The Mayor of London, Boris Johnson, said:
"The London RE:FIT programme has been designed to help universities, councils, hospitals and other public organisations fit energy-busting gizmos in their buildings and achieve guaranteed financial savings. We have set out to remove a large chunk of paperwork for these organisations, avoiding the duplication of work and enabling them to crack on with work on the ground.
"I am thrilled that University of London and the Newham University NHS Trust are leading the charge and I urge others to take up a carbon cutting scheme that is too good to ignore."

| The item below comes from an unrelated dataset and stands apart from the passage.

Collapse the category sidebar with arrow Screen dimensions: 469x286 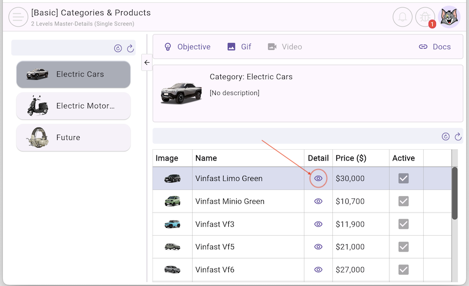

The University of London's Energy Manager, Ian Lane said:
"We are delighted to be of one the first organisations to use this innovative framework and are confident it will bring reductions in our energy bills by 2014."
RE:FIT is predicted to save around 2.5 million tonnes of carbon by 2025 and to help achieve the Mayor of London's target of cutting London carbon dioxide emissions by 60% by 2025. RE:FIT has already retrofitted 42 public buildings across London, owned by the Greater London Authority, the London Fire Brigade, Transport for London and the Metropolitan Police - making an average energy saving of 28 per cent.

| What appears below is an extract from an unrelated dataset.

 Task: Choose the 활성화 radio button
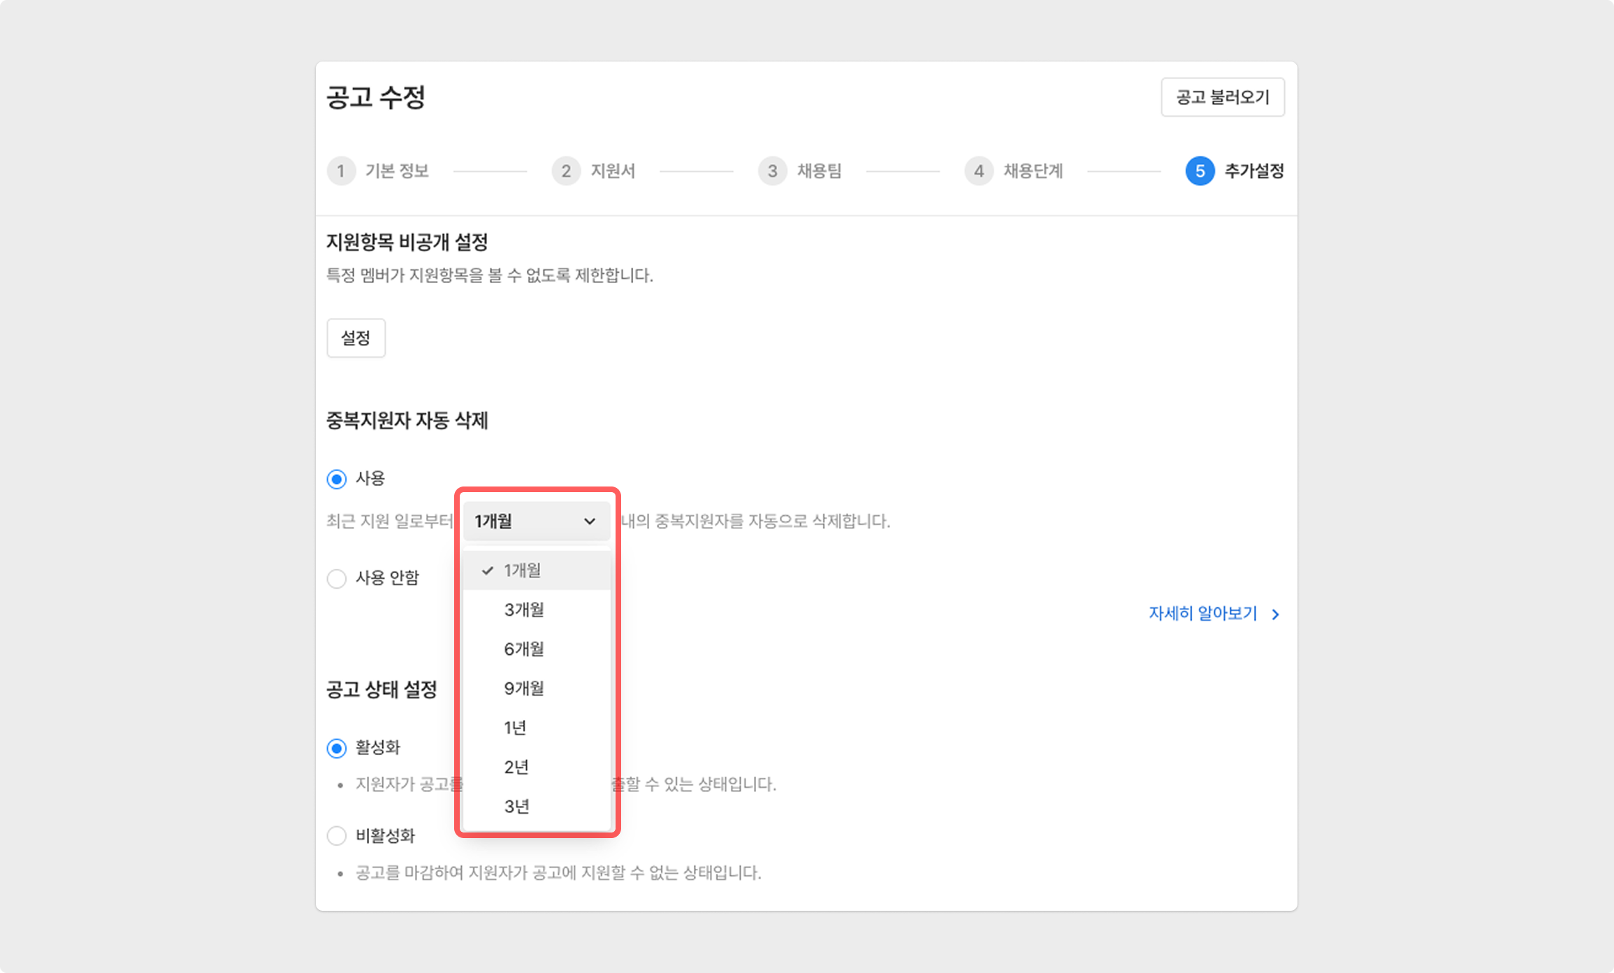click(337, 749)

Following a RE:FIT seminar at London's City Hall earlier this month, over 130 organisations are now engaged with the programme. A further 20 organisations have pledged to undertake mini competitions in the near future.
The RE:FIT programme received a Highly Commended award for outstanding achievement in the Sustainability Initiative of the Year category at the annual Government Opportunities (GO) magazine National Excellence in Public Procurement Awards.
More information about the RE:FIT programme
Notes to editors:
The benefits of the RE:FIT programme include:
reduced energy consumption and carbon emissions from buildings
reduced cost of purchasing carbon credits and increased opportunity to limit or avoid fines and penalties under the Carbon Reduction Commitment
reduced procurement times and costs by using a pre-selected framework of approved suppliers
provision of standardised contracts and a toolkit
access to the latest and most efficient energy saving products and processes from specialist suppliers
opportunities to "bundle" work across a portfolio of buildings to maximise the benefits from retro-fitting energy conservation measures
RE:FIT was previously known as the Buildings Energy Efficiency programme.